• Activity
Everything in the listing below from the line containing "Task: Select the Mini" through the line containing "Task: Click the Postbeam logo icon" must be repeated exactly; the remaining lines are not wanted.

- - - - -

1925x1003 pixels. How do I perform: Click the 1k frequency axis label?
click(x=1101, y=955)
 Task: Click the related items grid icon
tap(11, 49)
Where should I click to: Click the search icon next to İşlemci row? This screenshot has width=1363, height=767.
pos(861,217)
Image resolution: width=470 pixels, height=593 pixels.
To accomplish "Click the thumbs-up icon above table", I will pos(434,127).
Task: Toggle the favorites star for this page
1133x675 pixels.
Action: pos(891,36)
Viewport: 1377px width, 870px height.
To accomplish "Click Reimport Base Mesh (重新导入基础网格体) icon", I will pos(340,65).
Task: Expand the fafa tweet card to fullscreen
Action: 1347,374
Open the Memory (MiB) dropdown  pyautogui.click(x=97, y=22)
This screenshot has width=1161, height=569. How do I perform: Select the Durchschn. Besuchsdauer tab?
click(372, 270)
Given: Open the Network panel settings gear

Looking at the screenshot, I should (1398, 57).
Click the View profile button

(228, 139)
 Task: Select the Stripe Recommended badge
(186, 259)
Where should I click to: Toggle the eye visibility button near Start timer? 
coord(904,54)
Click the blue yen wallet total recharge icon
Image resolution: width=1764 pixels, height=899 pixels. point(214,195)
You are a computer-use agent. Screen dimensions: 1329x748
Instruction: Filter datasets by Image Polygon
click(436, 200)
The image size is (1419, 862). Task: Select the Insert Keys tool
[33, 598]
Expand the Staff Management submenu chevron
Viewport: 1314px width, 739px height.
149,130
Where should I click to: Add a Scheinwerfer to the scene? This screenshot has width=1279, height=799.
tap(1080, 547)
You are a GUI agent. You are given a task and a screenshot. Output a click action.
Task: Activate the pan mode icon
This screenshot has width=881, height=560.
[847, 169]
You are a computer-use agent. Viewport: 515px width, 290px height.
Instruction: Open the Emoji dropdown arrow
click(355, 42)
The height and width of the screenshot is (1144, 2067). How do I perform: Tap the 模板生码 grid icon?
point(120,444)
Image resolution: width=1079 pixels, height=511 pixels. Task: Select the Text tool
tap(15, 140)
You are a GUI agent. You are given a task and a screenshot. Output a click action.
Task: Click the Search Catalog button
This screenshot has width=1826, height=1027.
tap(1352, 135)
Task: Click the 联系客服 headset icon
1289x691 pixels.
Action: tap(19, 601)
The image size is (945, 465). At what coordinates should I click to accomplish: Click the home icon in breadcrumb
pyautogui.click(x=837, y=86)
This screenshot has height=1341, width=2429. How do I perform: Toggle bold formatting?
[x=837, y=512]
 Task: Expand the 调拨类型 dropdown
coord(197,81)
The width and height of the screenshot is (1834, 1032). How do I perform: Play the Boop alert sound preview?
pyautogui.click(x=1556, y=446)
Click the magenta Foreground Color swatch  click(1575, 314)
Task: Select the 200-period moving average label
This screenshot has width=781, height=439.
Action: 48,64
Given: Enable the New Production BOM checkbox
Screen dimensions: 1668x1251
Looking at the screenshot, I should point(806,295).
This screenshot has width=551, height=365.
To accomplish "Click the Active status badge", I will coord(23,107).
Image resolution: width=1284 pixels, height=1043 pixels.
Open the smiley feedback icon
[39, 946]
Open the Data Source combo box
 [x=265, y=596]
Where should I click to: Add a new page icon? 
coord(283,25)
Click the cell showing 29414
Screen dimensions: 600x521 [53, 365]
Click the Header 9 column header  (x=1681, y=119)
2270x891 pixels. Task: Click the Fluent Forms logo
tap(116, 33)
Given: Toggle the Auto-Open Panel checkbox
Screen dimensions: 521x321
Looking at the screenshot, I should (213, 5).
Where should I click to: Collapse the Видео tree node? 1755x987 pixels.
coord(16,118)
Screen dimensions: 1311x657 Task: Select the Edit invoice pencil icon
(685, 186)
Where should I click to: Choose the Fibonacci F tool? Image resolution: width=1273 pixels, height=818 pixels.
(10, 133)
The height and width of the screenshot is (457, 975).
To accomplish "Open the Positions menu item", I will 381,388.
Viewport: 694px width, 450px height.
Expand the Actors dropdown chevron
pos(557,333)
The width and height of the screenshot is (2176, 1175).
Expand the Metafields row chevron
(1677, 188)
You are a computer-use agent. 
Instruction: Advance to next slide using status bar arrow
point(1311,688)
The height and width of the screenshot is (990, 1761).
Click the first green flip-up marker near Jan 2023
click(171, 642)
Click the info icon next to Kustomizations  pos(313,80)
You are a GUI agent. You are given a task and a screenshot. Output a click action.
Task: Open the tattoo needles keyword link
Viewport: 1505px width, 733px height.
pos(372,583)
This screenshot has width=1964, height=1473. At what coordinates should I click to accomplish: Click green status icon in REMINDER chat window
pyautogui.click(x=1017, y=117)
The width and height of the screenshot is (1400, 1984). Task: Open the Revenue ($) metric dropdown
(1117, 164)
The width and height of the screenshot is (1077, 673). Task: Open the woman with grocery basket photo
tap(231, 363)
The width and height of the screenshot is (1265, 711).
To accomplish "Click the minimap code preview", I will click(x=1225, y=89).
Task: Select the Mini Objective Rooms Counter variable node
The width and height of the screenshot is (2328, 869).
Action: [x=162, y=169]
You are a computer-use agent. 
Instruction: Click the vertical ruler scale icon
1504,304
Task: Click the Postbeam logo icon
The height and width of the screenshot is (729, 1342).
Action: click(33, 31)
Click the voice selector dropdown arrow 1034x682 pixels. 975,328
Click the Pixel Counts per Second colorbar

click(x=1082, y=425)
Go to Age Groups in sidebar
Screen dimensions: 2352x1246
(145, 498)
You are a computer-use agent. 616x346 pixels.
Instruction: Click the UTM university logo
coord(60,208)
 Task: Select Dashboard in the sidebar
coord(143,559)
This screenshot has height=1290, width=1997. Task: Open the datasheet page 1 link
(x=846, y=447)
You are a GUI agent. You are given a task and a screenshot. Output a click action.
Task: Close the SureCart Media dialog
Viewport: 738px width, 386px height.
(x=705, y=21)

- - - - -

• Your response
Task: Select the Mini Objective Rooms Counter variable node
The width and height of the screenshot is (2328, 869).
Action: [x=162, y=169]
You are a computer-use agent. 
Instruction: Click the vertical ruler scale icon
1504,304
Task: Click the Postbeam logo icon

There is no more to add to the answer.